Visualization of CD2 interaction with LFA-3 and determination of the two-dimensional dissociation constant for adhesion receptors in a contact area

Many adhesion receptors have high three-dimensional dissociation constants (K-d) for counterreceptors compared to the K(d)s of receptors for soluble extracellular ligands such as cytokines and hormones. Interaction of the T lymphocyte adhesion receptor CD2 with its counter-receptor, LFA-3, has a high solution-phase K-d (16 mu M at 37 degrees C), yet the CD2/LFA-3 interaction serves as an effective adhesion mechanism. We have studied the interaction of CD2 with LFA-3 in the contact area between Jurkat T lymphoblasts and planar phospholipid bilayers containing purified, fluorescently labeled LFA-3. Redistribution and lateral mobility of LFA-3 were measured in contact areas as functions of the initial LFA-3 surface density and of time after contact of the cells with the bilayers. LFA-3 accumulated at sites of contact with a half-time of similar to 15 min, consistent with the previously determined kinetics of adhesion strengthening.

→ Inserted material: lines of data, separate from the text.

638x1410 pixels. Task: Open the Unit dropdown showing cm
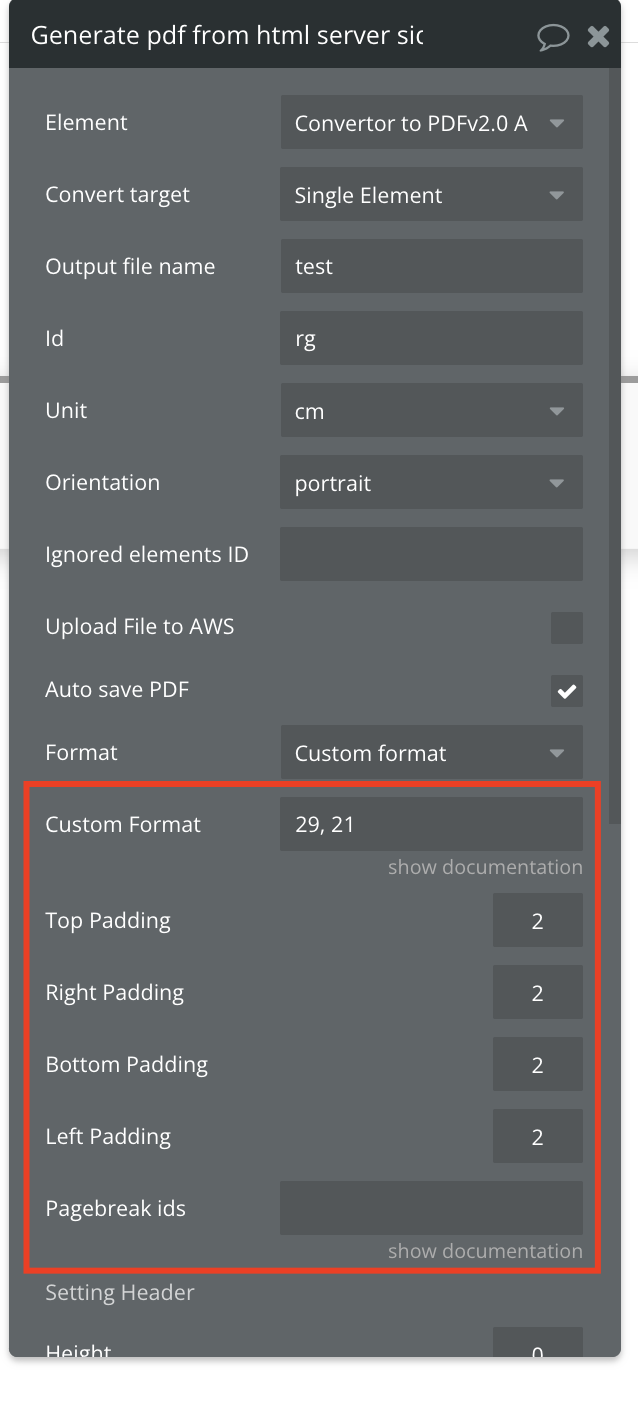pyautogui.click(x=431, y=411)
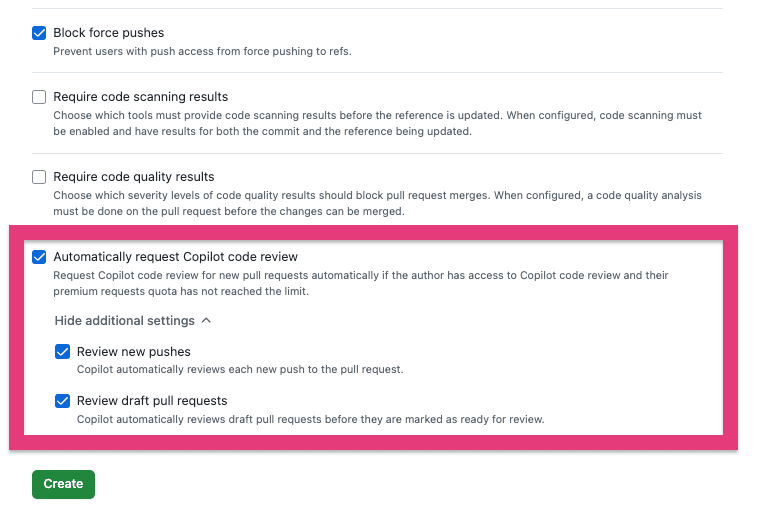Click the chevron-up icon beside Hide additional settings
This screenshot has width=783, height=530.
point(206,321)
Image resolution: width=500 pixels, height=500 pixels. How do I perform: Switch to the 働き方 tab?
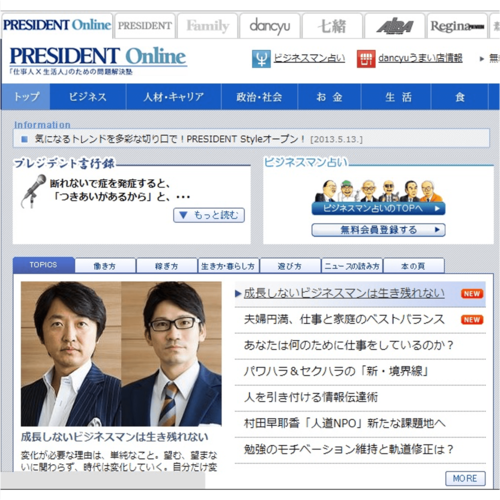point(105,266)
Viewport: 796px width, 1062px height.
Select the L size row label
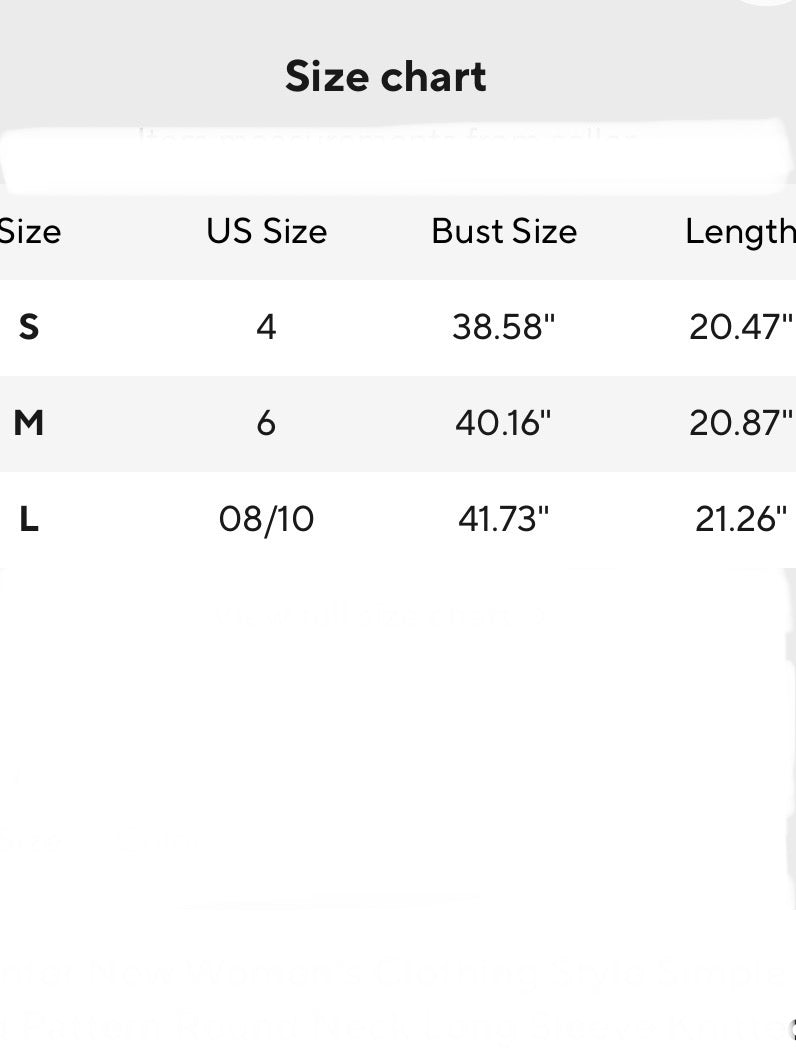tap(29, 519)
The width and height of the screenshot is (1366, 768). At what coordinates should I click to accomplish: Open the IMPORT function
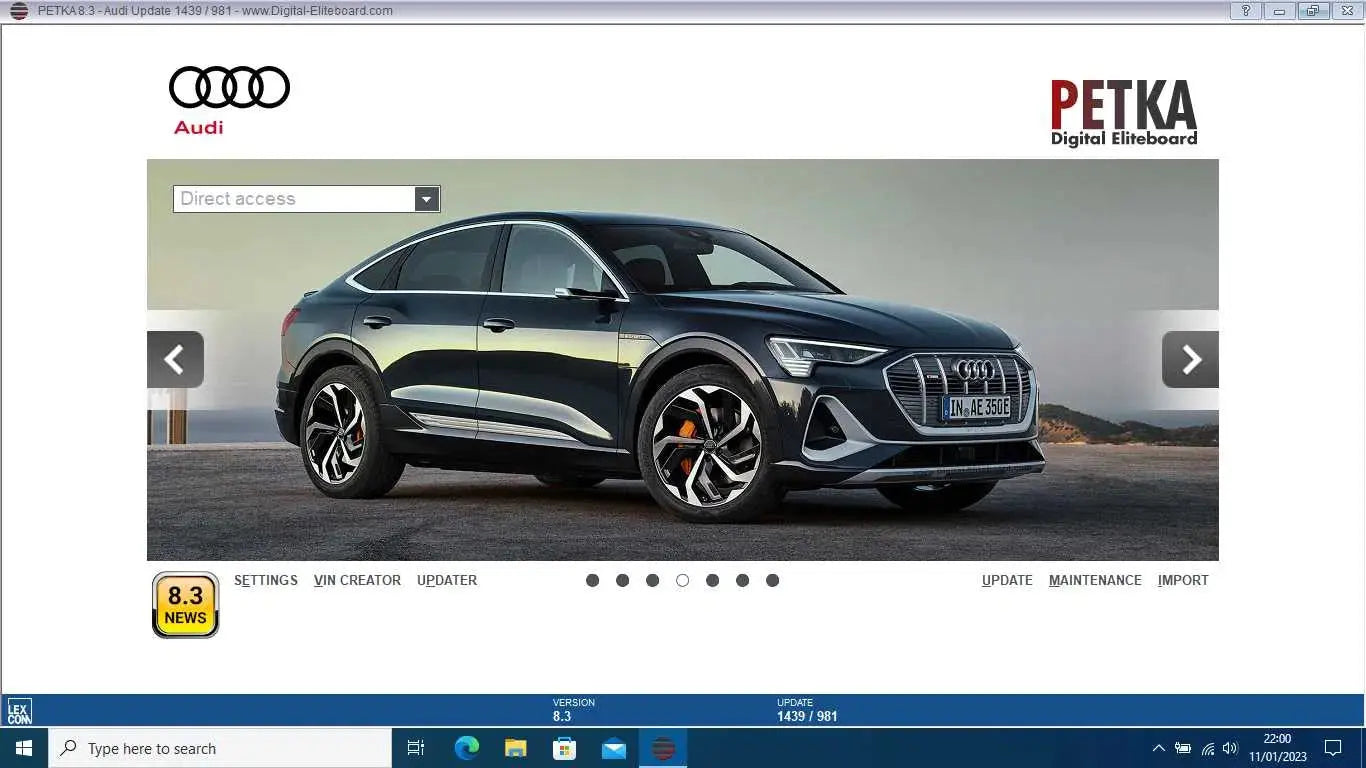[1183, 580]
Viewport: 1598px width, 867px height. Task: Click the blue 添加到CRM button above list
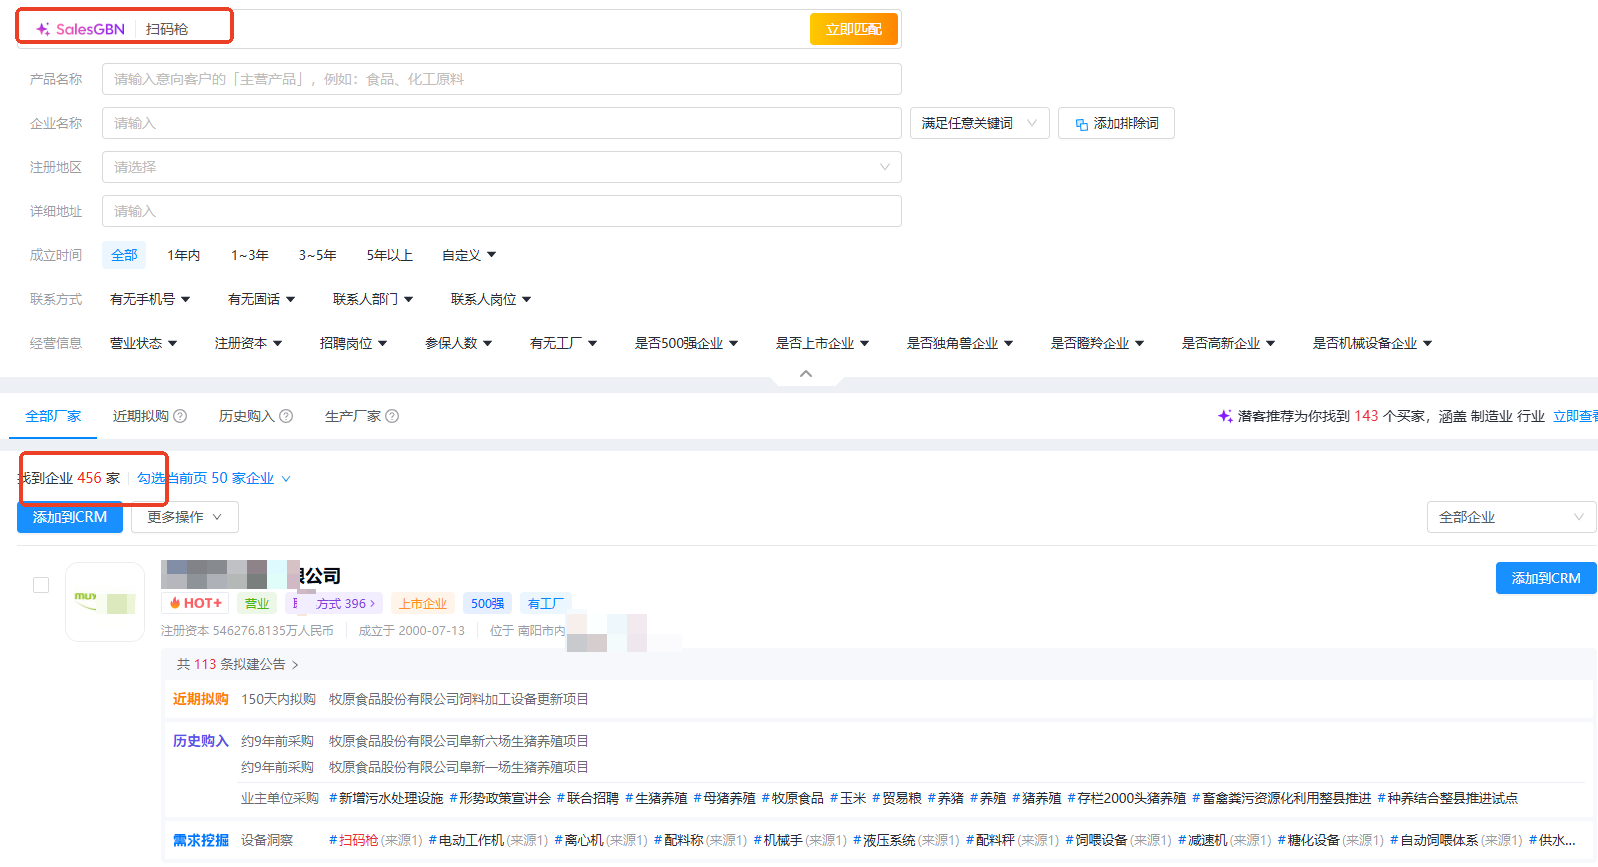[x=70, y=517]
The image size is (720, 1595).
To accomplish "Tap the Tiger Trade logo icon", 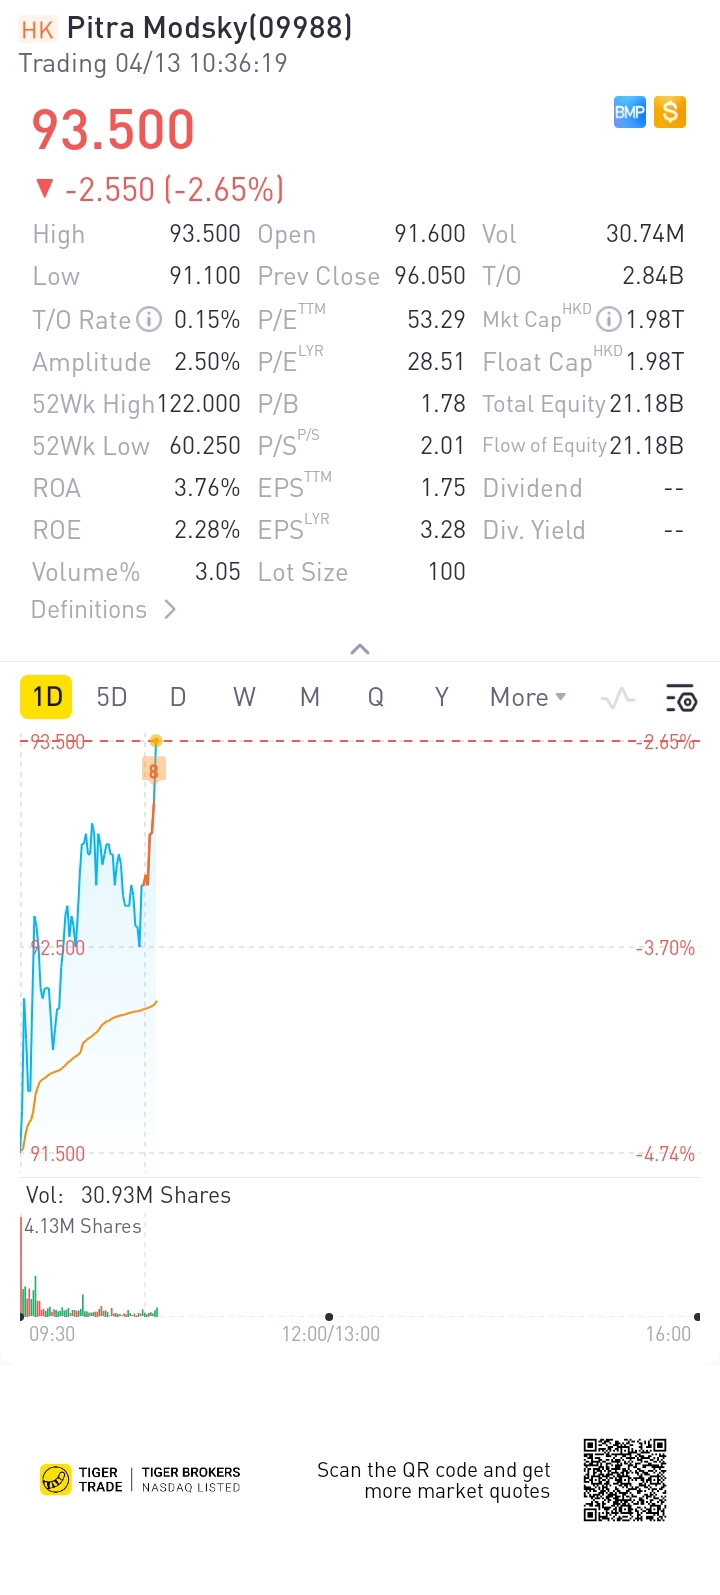I will (x=56, y=1479).
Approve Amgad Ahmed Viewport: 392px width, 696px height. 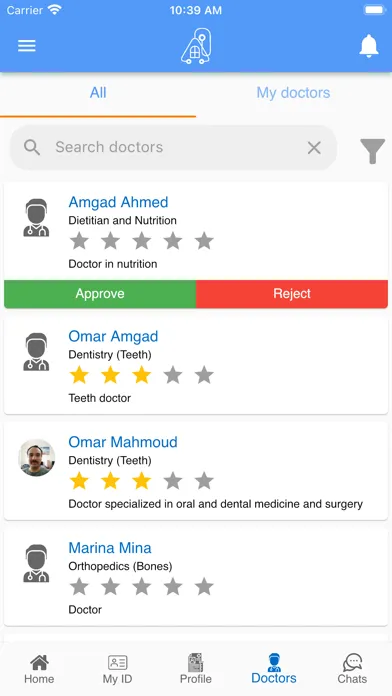pos(100,294)
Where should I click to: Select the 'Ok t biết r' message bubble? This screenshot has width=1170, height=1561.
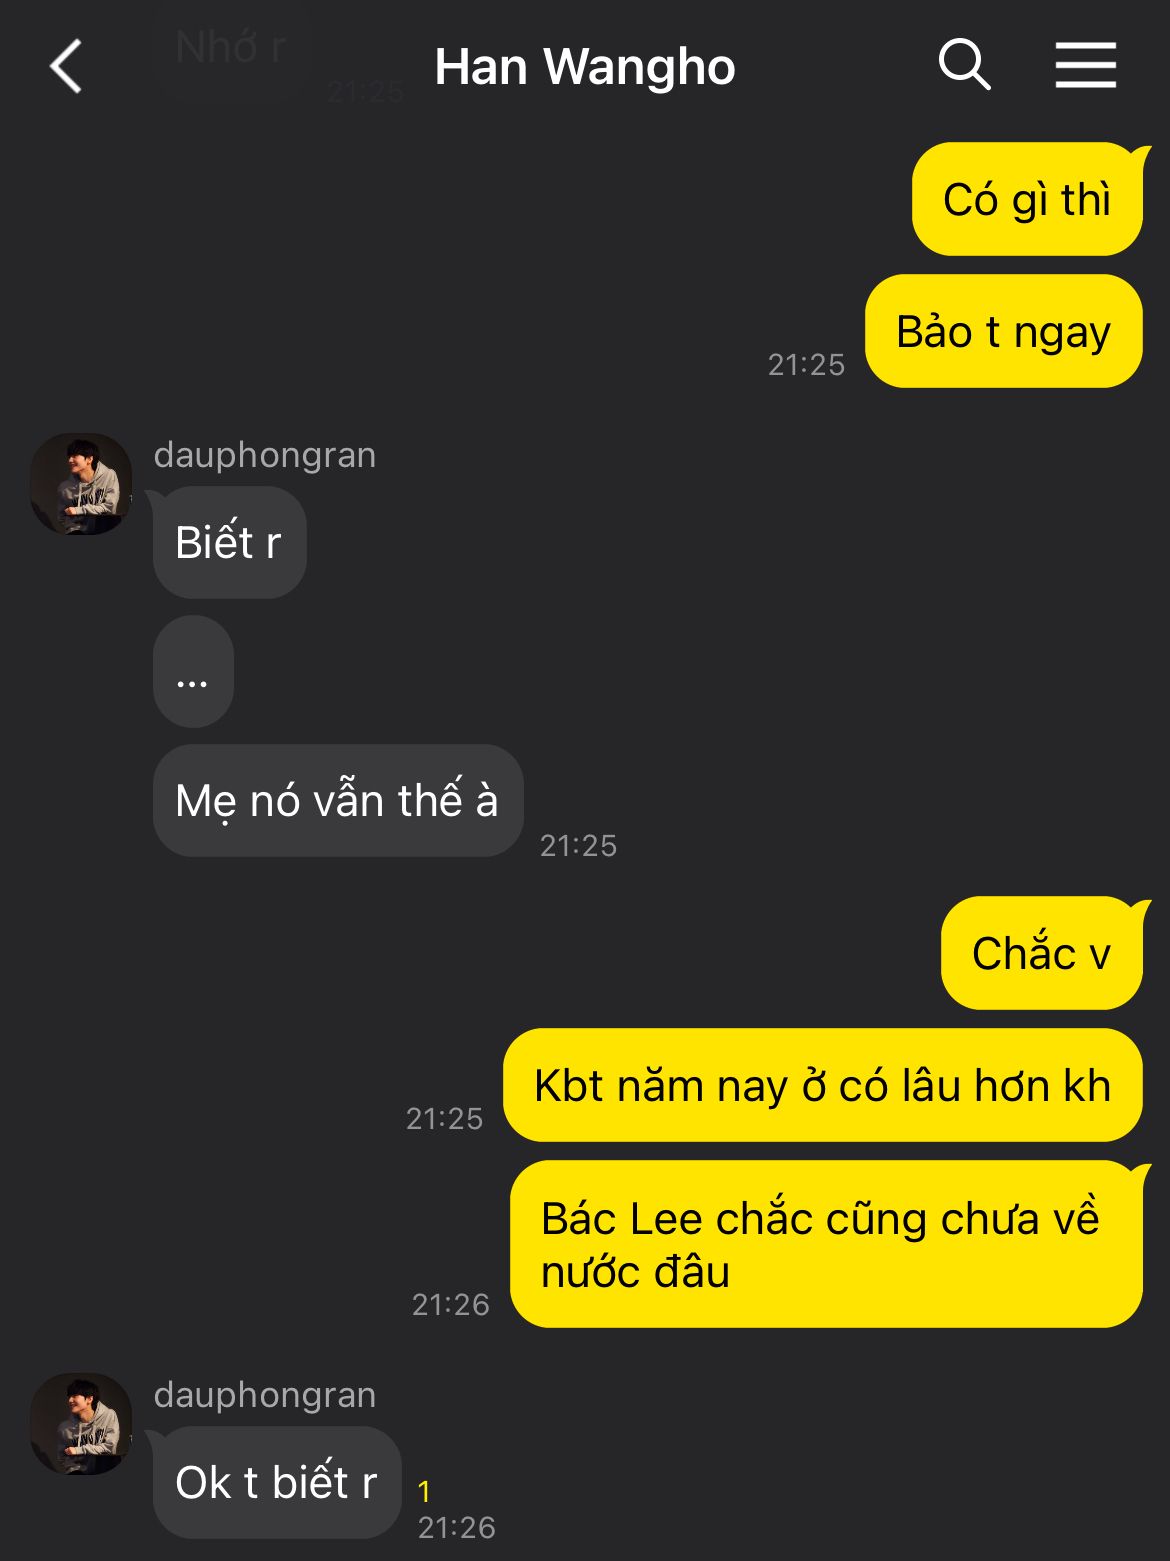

The two-dimensional K-d for the CD2/LFA-3 interaction was 21 molecules/mu m(2), which is lower than the surface densities of CD2 on T cells and LFA-3 on most target or stimulator cells. Thus, formation of CD2/LFA-3 complexes should be highly favored in physiological interactions. Comparison of the two-dimensional (membrane-bound) and three-dimensional (solution-phase) K(d)s suggest that cell-cell contact favors CD2/LFA-3 interaction to a greater extent than that predicted by the three-dimensional K-d and the intermembrane distance at the site of contact. LFA-3 molecules in the contact site were capable of lateral diffusion in the plane of the phospholipid bilayer and did not appear to be irreversibly trapped in the contact area, consistent with a rapid off-rate. These data provide insights into the function of low affinity interactions in adhesion.